Ingredients:
2 1\2 lbs. of Chicken Thighs (drumsticks are fine, too)
1 Large Vidalia Onion
4 stocks of Celery
3 or 4 Carrots
1 bunch of fresh Rosemary
1 TBS of Thyme
1 TBS of Cheyenne
2 c. Chicken broth or White Wine
Salt & Pepper
Chop the veggies and set them aside.
Next, generously salt and pepper the chicken and place in a pot of oil with the Cheyenne pepper.

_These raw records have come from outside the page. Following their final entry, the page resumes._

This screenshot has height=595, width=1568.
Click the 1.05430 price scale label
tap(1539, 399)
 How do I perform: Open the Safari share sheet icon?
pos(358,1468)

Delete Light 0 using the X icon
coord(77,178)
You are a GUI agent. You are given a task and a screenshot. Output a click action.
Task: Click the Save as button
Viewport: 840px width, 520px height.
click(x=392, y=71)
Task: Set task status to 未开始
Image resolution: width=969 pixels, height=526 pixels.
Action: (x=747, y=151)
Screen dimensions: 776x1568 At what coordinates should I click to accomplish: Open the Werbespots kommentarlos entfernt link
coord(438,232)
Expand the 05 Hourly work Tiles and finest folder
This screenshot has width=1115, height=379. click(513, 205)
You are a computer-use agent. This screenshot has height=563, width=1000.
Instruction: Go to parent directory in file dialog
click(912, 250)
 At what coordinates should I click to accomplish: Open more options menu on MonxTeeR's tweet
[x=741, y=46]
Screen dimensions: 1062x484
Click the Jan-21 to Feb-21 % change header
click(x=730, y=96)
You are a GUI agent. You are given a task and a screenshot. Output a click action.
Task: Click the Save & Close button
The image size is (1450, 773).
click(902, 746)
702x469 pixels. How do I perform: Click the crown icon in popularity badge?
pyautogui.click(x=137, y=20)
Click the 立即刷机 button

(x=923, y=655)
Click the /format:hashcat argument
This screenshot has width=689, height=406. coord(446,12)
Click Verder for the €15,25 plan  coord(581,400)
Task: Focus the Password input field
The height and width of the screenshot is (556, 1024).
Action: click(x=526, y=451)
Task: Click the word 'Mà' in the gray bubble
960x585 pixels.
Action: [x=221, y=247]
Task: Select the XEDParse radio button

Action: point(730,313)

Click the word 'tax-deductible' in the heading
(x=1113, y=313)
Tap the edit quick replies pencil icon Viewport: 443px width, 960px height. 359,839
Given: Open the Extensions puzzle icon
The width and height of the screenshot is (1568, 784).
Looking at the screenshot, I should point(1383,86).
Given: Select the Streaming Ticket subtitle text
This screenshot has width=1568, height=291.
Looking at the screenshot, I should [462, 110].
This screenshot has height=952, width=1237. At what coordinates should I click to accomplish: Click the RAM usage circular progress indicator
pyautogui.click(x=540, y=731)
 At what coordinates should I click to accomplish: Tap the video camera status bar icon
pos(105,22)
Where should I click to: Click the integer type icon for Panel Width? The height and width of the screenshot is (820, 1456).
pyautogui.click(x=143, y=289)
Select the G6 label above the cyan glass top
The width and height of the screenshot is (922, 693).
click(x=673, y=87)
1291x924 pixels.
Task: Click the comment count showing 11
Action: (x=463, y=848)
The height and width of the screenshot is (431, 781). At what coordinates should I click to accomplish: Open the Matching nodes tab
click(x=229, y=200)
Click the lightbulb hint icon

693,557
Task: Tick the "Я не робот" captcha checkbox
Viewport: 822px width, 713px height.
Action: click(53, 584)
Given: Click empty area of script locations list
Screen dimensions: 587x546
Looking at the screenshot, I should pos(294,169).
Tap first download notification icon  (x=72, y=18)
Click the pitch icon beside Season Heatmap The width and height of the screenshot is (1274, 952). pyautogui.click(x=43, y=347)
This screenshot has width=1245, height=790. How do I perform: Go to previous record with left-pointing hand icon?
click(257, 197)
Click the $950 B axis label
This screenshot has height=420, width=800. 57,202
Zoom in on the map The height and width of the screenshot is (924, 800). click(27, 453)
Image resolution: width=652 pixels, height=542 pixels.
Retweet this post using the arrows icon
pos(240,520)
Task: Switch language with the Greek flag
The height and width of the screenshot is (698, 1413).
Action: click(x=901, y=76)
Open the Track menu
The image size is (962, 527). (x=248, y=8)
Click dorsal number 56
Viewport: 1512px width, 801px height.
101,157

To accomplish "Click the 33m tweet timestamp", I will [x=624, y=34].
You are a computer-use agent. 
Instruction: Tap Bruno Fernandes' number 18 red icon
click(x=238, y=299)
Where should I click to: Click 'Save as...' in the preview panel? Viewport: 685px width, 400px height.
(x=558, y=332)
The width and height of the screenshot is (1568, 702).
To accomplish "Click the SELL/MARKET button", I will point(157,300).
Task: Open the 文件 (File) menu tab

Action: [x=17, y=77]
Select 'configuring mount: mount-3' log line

Sear both sides of the meat until browned. Take of pot and make a thin layer of veggies on the bottom . Add the chicken, more veggies, and the chicken broth or wine. The liquid should NOT cover all the meat. Finish by placing the Rosemary and the Thyme on top. Cover and turn on med for 15 minutes. Turn down to medium/low and slow cook (braise) for 1 1/2 hrs.
Again, the key to this dish is leaving the lid on the pot without constant checking!
When the moment is right, remove the lid and this is what you should find!
The chicken will practically fall off the bone. I love to serve mine with biscuits, baked potato skins, and green beans! Comfort food at its finest!
Don't get me wrong, I'm not rushing summer! However, on a cool day like today, I'm tired of grilling!!